Jails, the earliest container solution, began as open source software in FreeBSD in 2000. Sun Microsystems expanded on the concept with Solaris Zones, which would be released as open source software in 2008 in OpenSolaris. However, the container revolution really took off with the release of Docker in 2013. Docker uses an abstracted container solution to allow developers to write software in a virtual environment that will match the virtualized deployment environment. Perhaps the most clear example of open source software’s ability to create and grow, however, is Kubernetes, created by Google and released in 2014. Kubernetes is a container orchestration solution; users can automatically create, monitor, and destroy containers to scale solutions, and support for Docker and other container formats makes Kubernetes a popular option on private, hybrid, and public clouds, including Amazon Web Services, Microsoft Azure, and Google Cloud Platform. From the beginning of containers in FreeBSD to the Kubernetes, containers show just how effective open source software can be at creating and developing revolutionary solutions.

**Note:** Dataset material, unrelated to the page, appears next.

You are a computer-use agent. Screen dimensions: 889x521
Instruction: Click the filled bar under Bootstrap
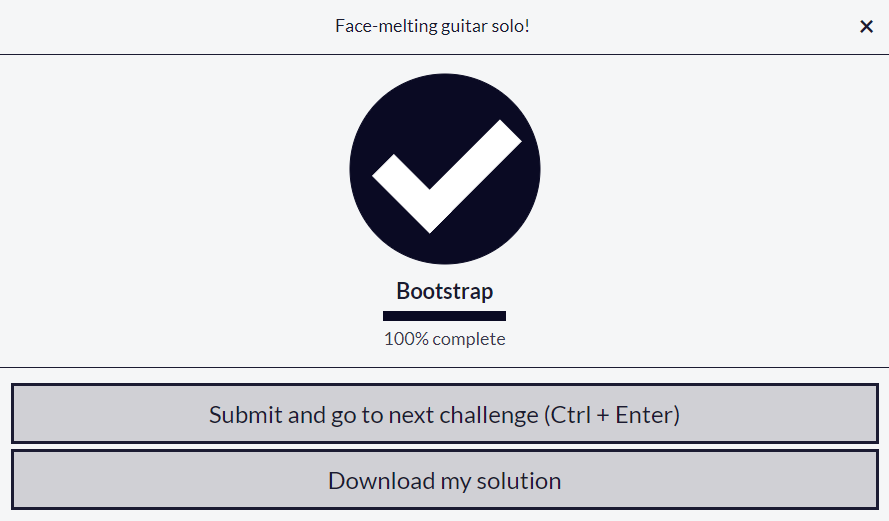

Hadoop and the Distributed Future
The cloud and containers have become firmly established. Two other fields, distributed computing and Big Data, are still in early development. Again, open source software is flexing its power, and the Apache Foundation’s Hadoop is leading the way. Hadoop is a collection of tools that create a framework for distributed computing, and, since its genesis in 2006, the framework has evolved thanks in large part to contributions from Google, Yahoo, Facebook, eBay, and IBM, among others. Available on all major cloud providers, Hadoop is designed to account for hardware failure and recover seamlessly, making it easy to scale across in-house hardware and cloud providers. Hadoop demonstrates another advantage of open source software. When, for example, Facebook submits code to Hadoop, the project as a whole takes responsibility for maintaining it, and the code Facebook relies on will be tested by other members of the project at no cost. Facebook wants to succeed by encouraging user engagement on its platform, not by creating backend software. Likewise, Google wants to compete by providing the best search results and other information, not by creating its own proprietary data processing tools. Open source software lets companies focus on their goals and spend less time developing their own internal software. A rising tide lifts all boats, and today’s computing giants are viewing open source software as a shared foundation worth investing in and supporting.
A Powerful Paradigm
Open source projects vary by license, by governance model, and by goals. However, they all share a desire to create excellent software that fills needs better than any proprietary solution can offer. Linux and FreeBSD give would-be hardware developers full-fledged operating systems to build new systems on; TiVo, for example, could use the Linux kernel to create their famous DVR system instead of having to craft their own operating system or license a proprietary one. IBM, HPE, and other enterprise companies can sell support for their open source solutions, and companies of all sizes can experiment with virtualization and other modern solutions without having to deal with complex licensing agreements. Economic models are based on scarcity, but software is effectively free to copy. Perhaps its no surprise that the open source development model, which takes advantage of this, is dominant today and appears to be poised for even more growth.